Safety and security measures are applied throughout the drilling phase of the underground Doha Metro works. The planned procedures involve elements that can guarantee a safe working environment, far from the risks of injuries, including managing emergency cases and treating them swiftly. The safety & security program of Qatar's Railway focuses on the emergency planning and response on the railway network while taking into consideration the unique nature of mass transit systems when planning for and implementing the program. The transport policies, security models addressing the legal and regulatory issues, as well as the relationships between the involved institutions are also part of the safety and security plan that Qatar Rail Company is leading in Doha.

In September 2014, Qatar Rail, the owner and manager of Qatar's rail network and the party responsible for the design, construction, commissioning, operation and maintenance of the entire rail network and system, has held a strategic workshop on the safety, security, and resilience of the country's railway network in consultation with UK and Qatari experts. The company proposed its safety and security programme, along with its recommendations and a full roadmap towards the future operation stage of the railway.

In June 2014, it was announced that the Doha Metro Green Line Project achieved 6 million work hours without a lost time injury (LTI).

== Operation ==
The Metro System will be operated as a system with automatic train operation as Grade of Operation level 4 (GoA4).
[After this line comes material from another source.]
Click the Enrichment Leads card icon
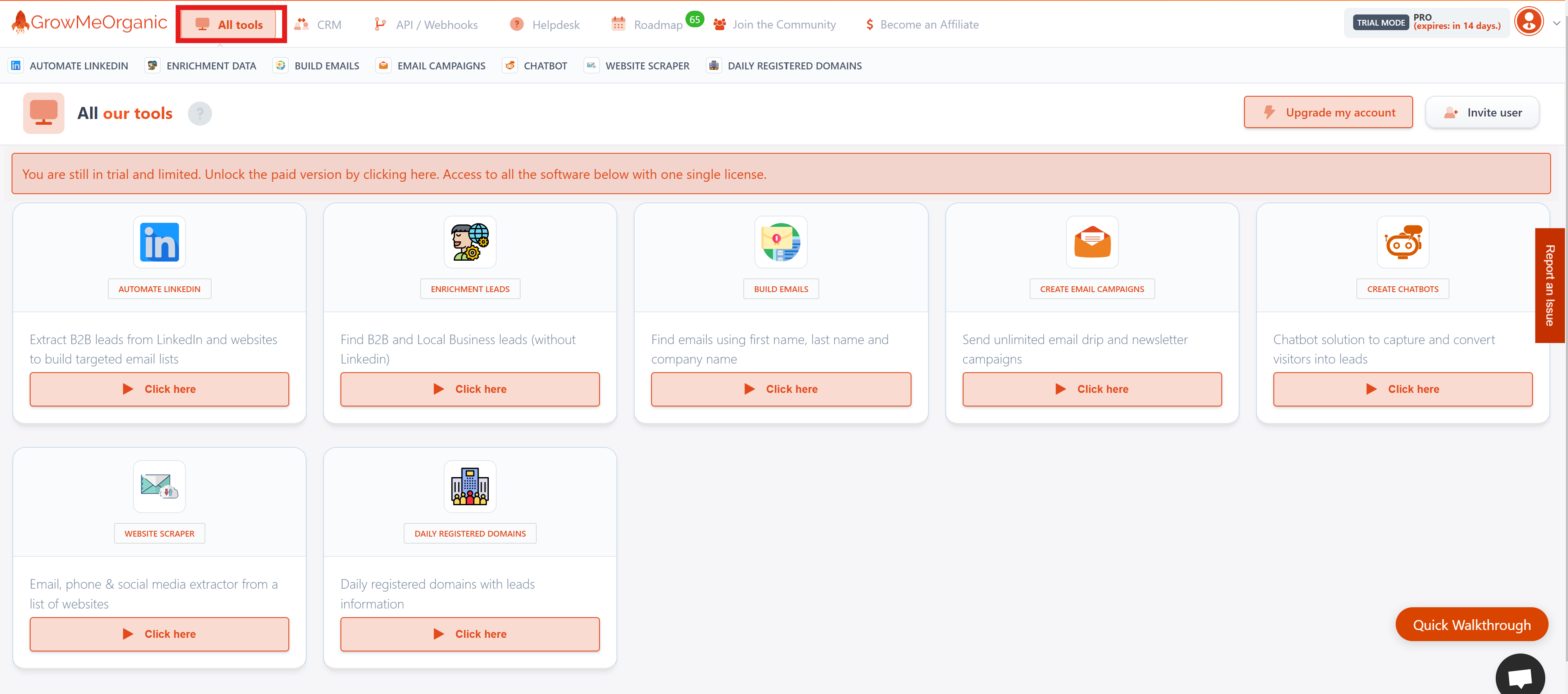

GoA4 is unattended train operation (UTO) where starting and stopping, operation of doors and handling of emergencies are fully automated without any on-train staff.

The network has two classes of travel, standard and goldclub. Standard tickets cost 10 Qatari riyals for the card and 2 riyals per journey, while goldclub tickets cost 100 riyals for the card and 10 per journey. These cards are refillable in their app or in any of the stations. There are three types of train car used on the metro network: standard, goldclub, and family cars, which allow families and single women but not men. During the 2022 FIFA World Cup, all cars were designated as standard to increase capacity on the network.